• _EXERCISE DETAILS_
Repeat the entries that appear below, exactly as they are given.

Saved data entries
========

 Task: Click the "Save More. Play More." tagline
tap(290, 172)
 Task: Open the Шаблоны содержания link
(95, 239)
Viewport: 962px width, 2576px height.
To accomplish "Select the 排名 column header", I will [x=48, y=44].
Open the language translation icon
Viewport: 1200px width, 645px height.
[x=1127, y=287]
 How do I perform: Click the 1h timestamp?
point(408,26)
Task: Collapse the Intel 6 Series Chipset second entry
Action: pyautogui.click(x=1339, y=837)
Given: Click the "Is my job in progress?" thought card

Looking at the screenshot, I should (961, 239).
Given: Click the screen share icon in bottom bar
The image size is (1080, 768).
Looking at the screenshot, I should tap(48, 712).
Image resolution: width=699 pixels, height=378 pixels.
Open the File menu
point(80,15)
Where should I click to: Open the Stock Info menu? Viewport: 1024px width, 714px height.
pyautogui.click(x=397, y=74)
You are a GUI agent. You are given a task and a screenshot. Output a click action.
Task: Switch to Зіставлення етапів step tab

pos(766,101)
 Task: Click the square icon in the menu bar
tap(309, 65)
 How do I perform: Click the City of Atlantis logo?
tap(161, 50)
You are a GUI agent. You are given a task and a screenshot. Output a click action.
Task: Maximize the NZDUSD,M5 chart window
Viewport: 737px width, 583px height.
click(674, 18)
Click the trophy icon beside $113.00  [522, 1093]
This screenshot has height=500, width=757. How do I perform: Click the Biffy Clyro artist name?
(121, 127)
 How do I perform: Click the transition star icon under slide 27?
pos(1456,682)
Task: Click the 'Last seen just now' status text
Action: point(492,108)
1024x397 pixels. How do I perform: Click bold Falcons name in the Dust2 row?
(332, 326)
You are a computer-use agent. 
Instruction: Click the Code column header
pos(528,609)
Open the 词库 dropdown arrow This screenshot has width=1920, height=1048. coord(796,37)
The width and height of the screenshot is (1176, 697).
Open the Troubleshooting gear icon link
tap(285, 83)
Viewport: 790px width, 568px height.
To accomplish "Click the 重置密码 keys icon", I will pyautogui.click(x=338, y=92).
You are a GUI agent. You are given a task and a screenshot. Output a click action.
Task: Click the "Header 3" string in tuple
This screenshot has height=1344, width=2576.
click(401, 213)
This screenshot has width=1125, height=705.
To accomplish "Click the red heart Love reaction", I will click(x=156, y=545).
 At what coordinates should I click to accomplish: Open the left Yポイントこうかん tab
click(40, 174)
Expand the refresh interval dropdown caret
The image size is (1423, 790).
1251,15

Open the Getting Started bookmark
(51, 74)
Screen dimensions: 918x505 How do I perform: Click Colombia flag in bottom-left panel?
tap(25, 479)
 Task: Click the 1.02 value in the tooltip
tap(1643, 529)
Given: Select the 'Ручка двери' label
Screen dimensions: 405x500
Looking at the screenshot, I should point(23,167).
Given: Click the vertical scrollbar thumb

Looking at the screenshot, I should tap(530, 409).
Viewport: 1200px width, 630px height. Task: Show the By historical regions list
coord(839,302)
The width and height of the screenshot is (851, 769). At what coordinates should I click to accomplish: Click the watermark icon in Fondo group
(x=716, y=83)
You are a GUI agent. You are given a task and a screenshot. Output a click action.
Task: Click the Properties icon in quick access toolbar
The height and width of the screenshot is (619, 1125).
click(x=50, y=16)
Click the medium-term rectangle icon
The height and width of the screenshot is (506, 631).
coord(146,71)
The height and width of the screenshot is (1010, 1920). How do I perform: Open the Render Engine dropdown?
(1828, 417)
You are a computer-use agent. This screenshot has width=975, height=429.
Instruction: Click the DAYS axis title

========

• _REPLY TO THE TASK_
 Task: Click the "Save More. Play More." tagline
tap(290, 172)
 Task: Open the Шаблоны содержания link
(95, 239)
Viewport: 962px width, 2576px height.
To accomplish "Select the 排名 column header", I will [x=48, y=44].
Open the language translation icon
Viewport: 1200px width, 645px height.
[x=1127, y=287]
 How do I perform: Click the 1h timestamp?
point(408,26)
Task: Collapse the Intel 6 Series Chipset second entry
Action: pyautogui.click(x=1339, y=837)
Given: Click the "Is my job in progress?" thought card

Looking at the screenshot, I should (961, 239).
Given: Click the screen share icon in bottom bar
The image size is (1080, 768).
Looking at the screenshot, I should tap(48, 712).
Image resolution: width=699 pixels, height=378 pixels.
Open the File menu
point(80,15)
Where should I click to: Open the Stock Info menu? Viewport: 1024px width, 714px height.
pyautogui.click(x=397, y=74)
You are a GUI agent. You are given a task and a screenshot. Output a click action.
Task: Switch to Зіставлення етапів step tab

pos(766,101)
 Task: Click the square icon in the menu bar
tap(309, 65)
 How do I perform: Click the City of Atlantis logo?
tap(161, 50)
You are a GUI agent. You are given a task and a screenshot. Output a click action.
Task: Maximize the NZDUSD,M5 chart window
Viewport: 737px width, 583px height.
click(674, 18)
Click the trophy icon beside $113.00  [522, 1093]
This screenshot has height=500, width=757. How do I perform: Click the Biffy Clyro artist name?
(121, 127)
 How do I perform: Click the transition star icon under slide 27?
pos(1456,682)
Task: Click the 'Last seen just now' status text
Action: point(492,108)
1024x397 pixels. How do I perform: Click bold Falcons name in the Dust2 row?
(332, 326)
You are a computer-use agent. 
Instruction: Click the Code column header
pos(528,609)
Open the 词库 dropdown arrow This screenshot has width=1920, height=1048. coord(796,37)
The width and height of the screenshot is (1176, 697).
Open the Troubleshooting gear icon link
tap(285, 83)
Viewport: 790px width, 568px height.
To accomplish "Click the 重置密码 keys icon", I will pyautogui.click(x=338, y=92).
You are a GUI agent. You are given a task and a screenshot. Output a click action.
Task: Click the "Header 3" string in tuple
This screenshot has height=1344, width=2576.
click(401, 213)
This screenshot has width=1125, height=705.
To accomplish "Click the red heart Love reaction", I will click(x=156, y=545).
 At what coordinates should I click to accomplish: Open the left Yポイントこうかん tab
click(40, 174)
Expand the refresh interval dropdown caret
The image size is (1423, 790).
1251,15

Open the Getting Started bookmark
(51, 74)
Screen dimensions: 918x505 How do I perform: Click Colombia flag in bottom-left panel?
tap(25, 479)
 Task: Click the 1.02 value in the tooltip
tap(1643, 529)
Given: Select the 'Ручка двери' label
Screen dimensions: 405x500
Looking at the screenshot, I should point(23,167).
Given: Click the vertical scrollbar thumb

Looking at the screenshot, I should tap(530, 409).
Viewport: 1200px width, 630px height. Task: Show the By historical regions list
coord(839,302)
The width and height of the screenshot is (851, 769). At what coordinates should I click to accomplish: Click the watermark icon in Fondo group
(x=716, y=83)
You are a GUI agent. You are given a task and a screenshot. Output a click action.
Task: Click the Properties icon in quick access toolbar
The height and width of the screenshot is (619, 1125).
click(x=50, y=16)
Click the medium-term rectangle icon
The height and width of the screenshot is (506, 631).
coord(146,71)
The height and width of the screenshot is (1010, 1920). How do I perform: Open the Render Engine dropdown?
(1828, 417)
You are a computer-use agent. This screenshot has width=975, height=429.
Instruction: Click the DAYS axis title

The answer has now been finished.